With November approaching I thought this might be a good time to talk about spring semester transfer admissions at Wake Forest. To start, while our enrollment needs vary from year to year, we typically seek to admit but a handful of students for the semester that begins in January. We will begin reviewing transfer applications in early November on a rolling basis – students who are in their second or third year of college should hear from us on average three to four weeks after their application is complete and ready for review with the first decisions rolling out in late November. While we will continue to accept applications until our enrollment needs are met, I strongly encourage you to submit your application by early November.
First year college students are encouraged to wait to attempt to transfer for the fall term of 2014 so that the Admissions Committee can review two semesters of college work.

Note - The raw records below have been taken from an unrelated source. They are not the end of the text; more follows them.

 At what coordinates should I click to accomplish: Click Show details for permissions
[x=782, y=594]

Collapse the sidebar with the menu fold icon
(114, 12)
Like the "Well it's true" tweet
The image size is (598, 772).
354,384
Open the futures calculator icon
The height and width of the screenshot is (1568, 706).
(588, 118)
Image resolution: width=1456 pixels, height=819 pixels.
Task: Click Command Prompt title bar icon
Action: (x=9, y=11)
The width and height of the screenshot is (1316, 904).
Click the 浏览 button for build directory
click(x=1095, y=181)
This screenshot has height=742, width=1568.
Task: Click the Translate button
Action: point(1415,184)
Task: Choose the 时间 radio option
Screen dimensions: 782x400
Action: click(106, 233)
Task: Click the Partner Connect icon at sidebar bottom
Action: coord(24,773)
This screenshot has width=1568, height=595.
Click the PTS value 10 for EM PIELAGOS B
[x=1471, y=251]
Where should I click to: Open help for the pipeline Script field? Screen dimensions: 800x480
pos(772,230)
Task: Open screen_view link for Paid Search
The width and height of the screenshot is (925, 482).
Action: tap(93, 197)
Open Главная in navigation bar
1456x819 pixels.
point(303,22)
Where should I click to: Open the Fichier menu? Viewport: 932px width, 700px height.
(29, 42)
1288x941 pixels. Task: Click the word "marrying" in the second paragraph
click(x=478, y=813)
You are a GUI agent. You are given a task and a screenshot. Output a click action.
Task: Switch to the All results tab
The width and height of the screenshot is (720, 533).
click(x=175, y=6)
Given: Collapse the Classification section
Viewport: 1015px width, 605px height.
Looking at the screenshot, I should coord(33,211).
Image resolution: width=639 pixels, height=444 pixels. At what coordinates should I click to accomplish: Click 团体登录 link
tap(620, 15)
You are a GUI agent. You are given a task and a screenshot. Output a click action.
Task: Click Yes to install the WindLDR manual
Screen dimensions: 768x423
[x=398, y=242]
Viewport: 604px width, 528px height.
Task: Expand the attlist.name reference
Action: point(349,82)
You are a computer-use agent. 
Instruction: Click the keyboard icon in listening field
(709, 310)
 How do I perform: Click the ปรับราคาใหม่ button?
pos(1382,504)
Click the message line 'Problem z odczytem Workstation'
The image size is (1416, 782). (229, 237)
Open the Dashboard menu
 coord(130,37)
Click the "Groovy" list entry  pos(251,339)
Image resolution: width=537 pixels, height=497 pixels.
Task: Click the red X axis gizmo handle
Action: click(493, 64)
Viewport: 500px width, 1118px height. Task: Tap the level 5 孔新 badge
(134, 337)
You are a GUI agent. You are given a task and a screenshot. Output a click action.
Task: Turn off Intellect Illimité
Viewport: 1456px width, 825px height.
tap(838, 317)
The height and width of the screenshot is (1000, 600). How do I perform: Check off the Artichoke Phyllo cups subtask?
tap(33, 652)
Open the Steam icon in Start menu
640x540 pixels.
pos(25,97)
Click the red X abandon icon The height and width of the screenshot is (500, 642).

While we do not prohibit first semester freshman from applying, admission is rare. A decision on your application may not be made until after final first semester grades have been received, often pushing notification back to late December/early January.
Instructions for applying can be found on our Transfer Applicants information webpage. Transfer applicants are encouraged to apply online utilizing The Common Application or by completing the Wake Forest University “paper” application. While interviews are not offered to transfer applicants, the Admissions Committee will reach out directly to you should any questions arise during application review.
The spring term begins with the opening of our residence halls on Saturday, January 11. Orientation for new students takes place the following Sunday and Monday. Classes begin on Tuesday, January 14.
Finally, I am often asked how one can enhance their chances of admission. First and foremost, work hard in the classroom. Needless to say, your grades matter – do not fall victim to the “I was unhappy thus I performed poorly” excuse! In addition, prepare a strong application with written answers reflective of one who has been exposed to the diversity of thought often prevalent on a college campus. While a recommendation from a professor is not required one is often helpful. Do these things and do them well and, space permitting, you may be offered admission. We wish you luck!